Count the lines in the listing below that contain the word "Select", and give only that number.

◆ Data:
....
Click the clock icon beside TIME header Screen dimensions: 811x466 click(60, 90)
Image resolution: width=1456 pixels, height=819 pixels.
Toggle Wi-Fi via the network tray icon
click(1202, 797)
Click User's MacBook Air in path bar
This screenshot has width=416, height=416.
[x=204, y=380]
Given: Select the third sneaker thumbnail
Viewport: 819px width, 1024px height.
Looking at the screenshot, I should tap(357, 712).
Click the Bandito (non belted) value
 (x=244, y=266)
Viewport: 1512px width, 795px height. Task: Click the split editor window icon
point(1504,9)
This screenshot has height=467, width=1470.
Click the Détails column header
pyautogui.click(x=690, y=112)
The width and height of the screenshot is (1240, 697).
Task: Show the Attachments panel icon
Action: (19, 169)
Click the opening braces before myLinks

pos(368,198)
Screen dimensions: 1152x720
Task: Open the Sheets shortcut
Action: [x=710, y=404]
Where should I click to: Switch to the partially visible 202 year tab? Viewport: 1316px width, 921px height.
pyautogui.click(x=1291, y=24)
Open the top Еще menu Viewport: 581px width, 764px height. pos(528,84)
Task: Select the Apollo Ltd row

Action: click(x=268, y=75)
....
◆ Output for this task:
2